- Opening Delimiter -

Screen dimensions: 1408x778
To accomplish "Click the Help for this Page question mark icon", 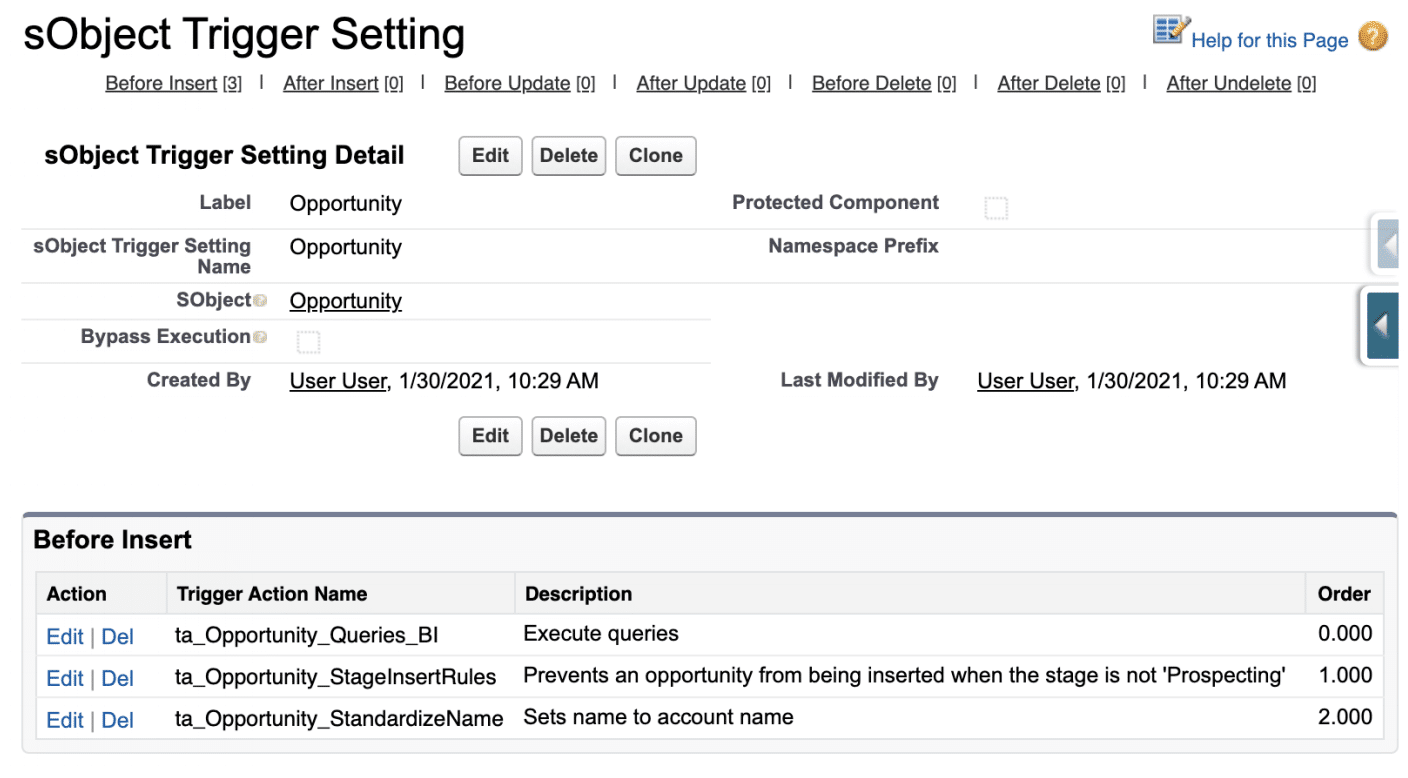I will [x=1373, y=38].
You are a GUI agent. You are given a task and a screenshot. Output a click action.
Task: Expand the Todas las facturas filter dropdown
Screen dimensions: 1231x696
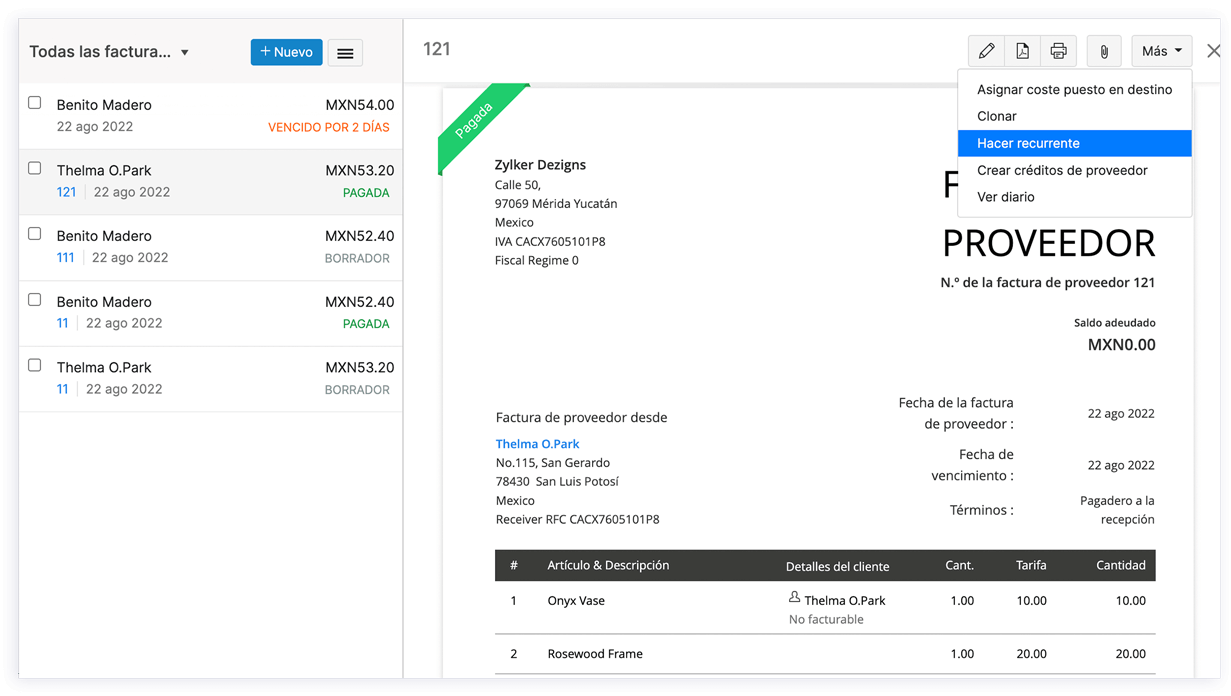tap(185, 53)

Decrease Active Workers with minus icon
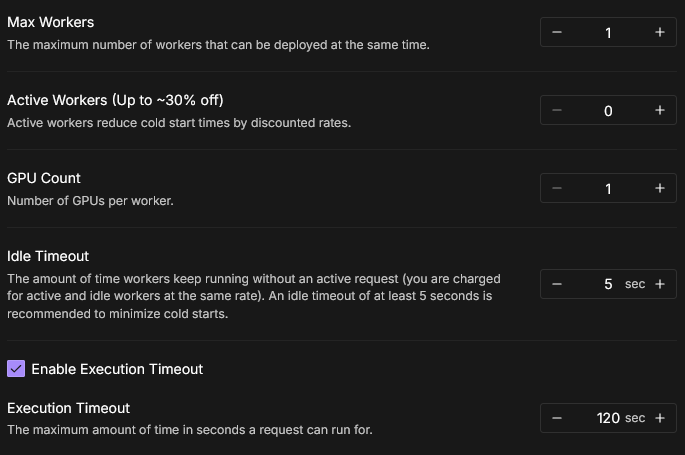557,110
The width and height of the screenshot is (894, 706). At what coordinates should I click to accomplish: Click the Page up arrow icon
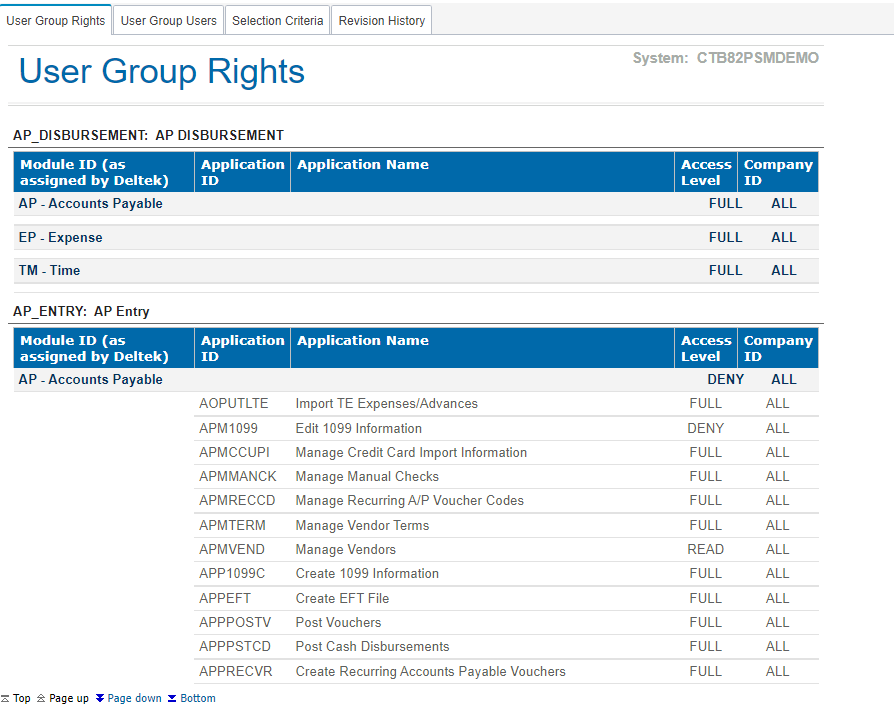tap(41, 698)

- Closing Delimiter -

- [ACTIVITY]
Write out word for word every line from the line with "The width and" through the final line of the records, both included, skipping the pictures.

- [ANSWER]
The width and height of the screenshot is (894, 706). At what coordinates should I click to accomplish: Click the Page up arrow icon
tap(41, 698)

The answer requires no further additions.